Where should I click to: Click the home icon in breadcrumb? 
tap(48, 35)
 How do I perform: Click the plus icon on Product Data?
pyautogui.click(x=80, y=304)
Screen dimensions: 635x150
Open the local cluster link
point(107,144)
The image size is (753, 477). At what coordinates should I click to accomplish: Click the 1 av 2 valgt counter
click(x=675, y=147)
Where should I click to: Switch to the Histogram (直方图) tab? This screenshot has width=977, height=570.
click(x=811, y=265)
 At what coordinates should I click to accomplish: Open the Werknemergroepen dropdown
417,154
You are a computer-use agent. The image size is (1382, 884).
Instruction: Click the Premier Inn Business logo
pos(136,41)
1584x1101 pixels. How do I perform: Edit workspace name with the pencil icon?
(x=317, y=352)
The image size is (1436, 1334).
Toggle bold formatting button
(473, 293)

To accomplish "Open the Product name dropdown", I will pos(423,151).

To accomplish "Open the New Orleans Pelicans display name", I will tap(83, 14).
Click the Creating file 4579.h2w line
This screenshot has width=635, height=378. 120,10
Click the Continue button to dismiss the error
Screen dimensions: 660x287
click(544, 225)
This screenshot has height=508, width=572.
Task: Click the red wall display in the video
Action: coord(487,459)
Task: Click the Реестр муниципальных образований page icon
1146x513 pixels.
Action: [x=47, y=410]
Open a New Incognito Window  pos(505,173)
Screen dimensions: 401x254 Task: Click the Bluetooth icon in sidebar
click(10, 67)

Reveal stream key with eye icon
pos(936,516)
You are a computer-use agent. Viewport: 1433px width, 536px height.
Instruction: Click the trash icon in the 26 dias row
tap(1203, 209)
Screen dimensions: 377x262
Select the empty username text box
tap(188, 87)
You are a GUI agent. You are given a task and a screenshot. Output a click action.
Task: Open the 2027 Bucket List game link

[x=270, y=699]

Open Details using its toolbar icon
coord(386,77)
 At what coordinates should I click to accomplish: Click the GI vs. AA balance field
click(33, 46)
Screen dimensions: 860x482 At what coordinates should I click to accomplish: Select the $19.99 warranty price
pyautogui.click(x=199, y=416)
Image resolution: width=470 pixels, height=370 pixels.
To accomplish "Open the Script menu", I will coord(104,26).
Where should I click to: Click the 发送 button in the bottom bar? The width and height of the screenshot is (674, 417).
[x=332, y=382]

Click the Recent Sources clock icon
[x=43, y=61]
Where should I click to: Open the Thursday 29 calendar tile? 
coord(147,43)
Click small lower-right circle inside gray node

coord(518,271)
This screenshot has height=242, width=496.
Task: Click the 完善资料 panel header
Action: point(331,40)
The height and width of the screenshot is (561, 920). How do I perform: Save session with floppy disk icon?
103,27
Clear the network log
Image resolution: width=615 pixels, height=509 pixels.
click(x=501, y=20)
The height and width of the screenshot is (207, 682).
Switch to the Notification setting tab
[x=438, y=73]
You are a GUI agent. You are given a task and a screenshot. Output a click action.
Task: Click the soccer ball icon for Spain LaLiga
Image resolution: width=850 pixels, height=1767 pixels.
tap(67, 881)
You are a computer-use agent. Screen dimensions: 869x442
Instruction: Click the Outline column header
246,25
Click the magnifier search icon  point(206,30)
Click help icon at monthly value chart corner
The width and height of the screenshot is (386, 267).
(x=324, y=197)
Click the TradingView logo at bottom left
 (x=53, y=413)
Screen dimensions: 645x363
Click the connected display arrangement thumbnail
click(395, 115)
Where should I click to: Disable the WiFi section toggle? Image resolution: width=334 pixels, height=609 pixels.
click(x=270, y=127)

Task prompt: Which rows above contain the string "Switch", with case counting? Return every such row in full.

Task solution:
Where should I click to: Switch to the Histogram (直方图) tab? This screenshot has width=977, height=570.
Switch to the Notification setting tab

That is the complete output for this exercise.